Photo: Thai-Chinese Chamber of Commerce/Facebook

The Thai-Chinese Chamber of Commerce urged the new Thai government to maintain neutrality in the US-China conflict while deepening trade links with China. In an interview, President Narongsak Puttapornmongkol suggested that Chinese firms exporting to the US or Europe could bolster their investments in Thailand, enabling them to base production in the country.

“There is no need to be overly concerned because any business needs to pay tax. In addition, when authorities strictly enforce laws, it scares away shady Chinese businesses from coming to Thailand.”

He also highlighted that US firms are seeking new Asian locations for manufacturing bases, presenting an opportunity for Thailand. Narongsak voiced confidence that the new government, led by Thai Prime Minister Srettha Thavisin, could balance the influences of the two global powerhouses and maintain positive trade relations with both.

“From an economic perspective, Thailand should find opportunities in the US-China crisis so we can have access to larger markets.”

He went on to say that while Thailand may currently have a relatively small production capacity, this could increase with further Chinese investment. Addressing concerns regarding Chinese companies repatriating all earnings, Narongsak reminded that Thai law stipulates that foreign companies operating in Thailand must allow Thai shareholders to control at least 51% of their company.

Moreover, Narongsak suggested that Thai companies consider investing in China’s special economic zones (SEZs), particularly within sectors where Thailand is prominent, such as the food industry. He noted that success with even a single product in China could unlock a massive potential market given the country’s 1.4 billion population.

Government Projects

The TCCC president praised the Thai government’s recent visa-exception scheme for Chinese nationals, viewing it as particularly timely given the upcoming Chinese National Day. He also urged the government to expedite its high-speed railway project, which would connect to the China-Laos high-speed railway under the Belt and Road Initiative.

Narongsak made known that the high-speed project may not be finished in the term of the Srettha government, but the government should speed up a double-track railway project and urgently complete the 160-kilometre segment from Khon Kaen to Nong Khai, on the border to Laos, to improve the country’s logistics crossing from Laos to China.

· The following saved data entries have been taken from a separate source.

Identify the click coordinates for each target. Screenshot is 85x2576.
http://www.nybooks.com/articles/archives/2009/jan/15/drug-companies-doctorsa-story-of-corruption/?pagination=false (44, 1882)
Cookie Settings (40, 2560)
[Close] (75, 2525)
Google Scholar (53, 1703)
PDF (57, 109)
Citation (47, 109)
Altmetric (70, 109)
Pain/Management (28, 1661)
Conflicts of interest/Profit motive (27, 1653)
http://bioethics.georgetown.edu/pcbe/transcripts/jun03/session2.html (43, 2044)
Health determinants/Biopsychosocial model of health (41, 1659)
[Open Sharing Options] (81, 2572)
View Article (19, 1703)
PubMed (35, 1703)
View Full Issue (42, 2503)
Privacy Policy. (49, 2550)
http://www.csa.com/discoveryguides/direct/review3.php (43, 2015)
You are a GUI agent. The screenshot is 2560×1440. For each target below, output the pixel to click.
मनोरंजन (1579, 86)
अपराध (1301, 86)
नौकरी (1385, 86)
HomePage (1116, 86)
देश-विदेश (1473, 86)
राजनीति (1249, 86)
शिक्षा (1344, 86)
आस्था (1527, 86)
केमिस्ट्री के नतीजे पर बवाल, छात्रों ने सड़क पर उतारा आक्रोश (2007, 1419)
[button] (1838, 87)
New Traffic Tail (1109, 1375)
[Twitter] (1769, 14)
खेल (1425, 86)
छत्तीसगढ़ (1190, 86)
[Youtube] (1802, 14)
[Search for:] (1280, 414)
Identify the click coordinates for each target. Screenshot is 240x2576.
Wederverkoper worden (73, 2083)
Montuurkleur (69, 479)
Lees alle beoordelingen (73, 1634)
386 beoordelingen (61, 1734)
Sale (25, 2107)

Narongsak also recommended the government keep the customs service in Nong Khai and other border checkpoints open 24 hours a day and provide a one-stop service to facilitate cross-border trade, reported Bangkok Post.

“I had a chance to talk with the premier and asked him to extend the working hours along the borders as Thailand would earn more income from collecting fees from land and sea freight.”

Lastly, Narongsak urged Thailand to offer attractive investment policies to compete with neighbouring countries, such as Vietnam, Indonesia, Cambodia, and Malaysia.

“We should let Chinese investors know that they may invest in other countries but Thailand is the best because our country is stable and safe.”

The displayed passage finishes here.